Required work |
(1) According to the article about the diabetes forum post, how many Americans have type 1 diabetes?
(2) Continue the article about the diabetes forum post from the point where it stops.

Internet Slams Family Blaming Man's Wife for Not Managing His Diabetes

Commenters on a popular internet forum slammed a person, who blamed their sister-in-law for their brother's declining health, because she was not helping him manage his diabetes.

The original poster (OP), known only as u/Throwaway7991J, posted about the situation in Reddit's popular r/AmITheA**hole forum where it garnered more than 9,000 upvotes and nearly 3,000 comments, with many criticizing the OP for blaming their sister-in-law after she had a hard time affording her husband's insulin.

In the post titled "AITA for telling my brother's wife she's responsible for his health declining" the OP explained that their brother, 30, was diagnosed with type 1 diabetes at a young age.

With type 1 diabetes, the individual's pancreas is unable to produce enough insulin to maintain a healthy sugar level in the body. Without insulin, blood sugar cannot enter the cells, which can result in a harmful build up in the bloodstream.

Woman blamed for husband's diabetes
An anonymous user was slammed after posting in a popular internet forum that they blamed their sister-in-law for not managing their brother's diabetes. Natalie Karpenko/iStock

While less common than type 2 diabetes, more than 1.6 million Americans have type 1 diabetes, with about 65,000 new individuals diagnosed each year, the nonprofit Juvenile Diabetes Research Foundation estimates.

In order to manage type 1 diabetes, it's important for individuals to check their blood sugar throughout the day with a finger prick and regulate blood-glucose levels by injecting insulin, with either a needle or a pump worn on the leg, arm, or abdomen.

In the United States, insulin prices have tripled in the past decade, leaving many struggling to afford their medications—even with insurance. Currently, a month's worth of insulin can cost individuals anywhere from $334 to $1,000, ABC News reported, citing a Kaiser Family Foundation report from 2020.

Screenshot grounding data |
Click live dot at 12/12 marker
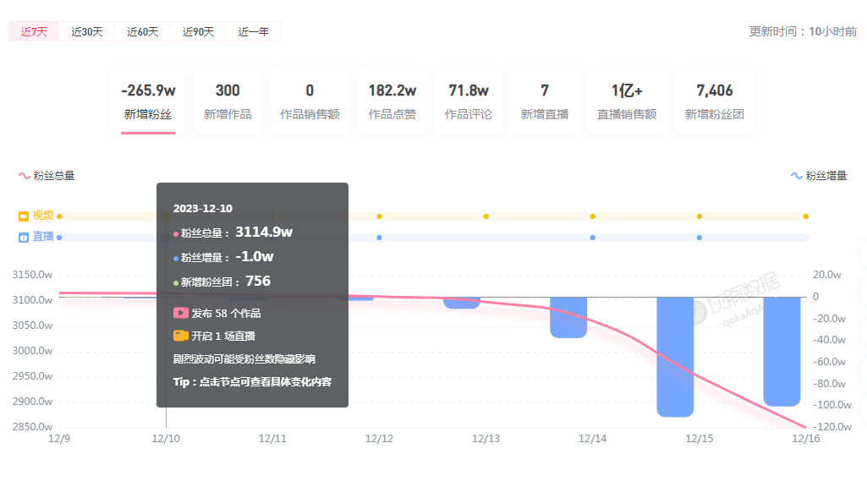380,238
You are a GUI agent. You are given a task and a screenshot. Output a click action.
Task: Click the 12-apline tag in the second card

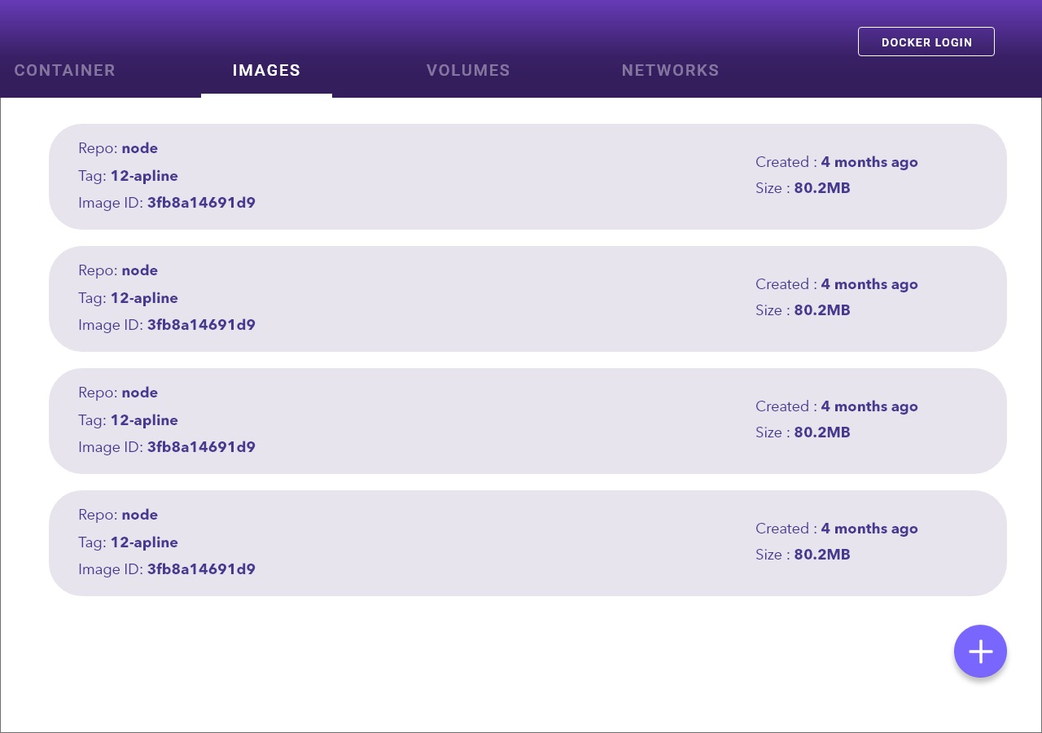click(x=144, y=298)
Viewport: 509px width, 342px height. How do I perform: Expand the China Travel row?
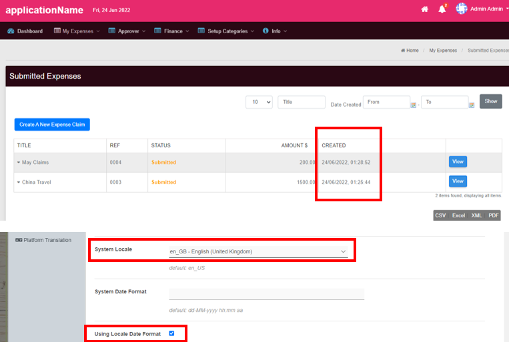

Answers to each task |
(1) More than 1.6 million Americans have type 1 diabetes.

(2)
In March, the U.S. House of Representatives passed the Affordable Insulin Now Act, which would limit the out-of-pocket costs insured patients would have to pay for the medicine. However, the legislation still faces uncertain prospects in the evenly divided Senate among Democrats and Republicans.

The OP said that they grew up watching their parents manage their brother's condition for him, since he never came to terms with having diabetes. Over the years, the family took it upon themselves to watch and correct his eating habits and insulin intake.

When the family met his now wife, the poster explained that he can be "reckless" and "in denial" about his diabetes and that she needed to help them keep an eye on his health.

"She did her best at first but started caving in to his complaints about not being able to eat this or that or when he complains about his insulin intake and having to pay for it," the post read.

Over the past three months, the OP said their brother's health has declined and that he was in the hospital because of a hyperglycemic episode, which is caused by a lack of insulin, and nearly went into a diabetic coma.

"The reason for this was because he wasn't taking the right dosage of insulin. I talked to his wife and had an argument with her, she said he deliberately kept stretching out his insulin dosage to be able to save insulin and not have to buy it," the post explained.

The OP replied that their sister-in-law was responsible for keeping an eye on her husband and that while it was unfortunate that insurance is "screwed" she should have stopped him.

"She said I was being too hard on her but I told her that if he was doing this under the family's watch we wouldn't have allowed it and so she bears part of the blame for him staying in the hospital," the post read. "She started crying and asked for a minute for herself."

After going home from the hospital, the OP's dad called saying that their sister-in-law called him upset. The father told the OP that they shouldn't have said what they said to her.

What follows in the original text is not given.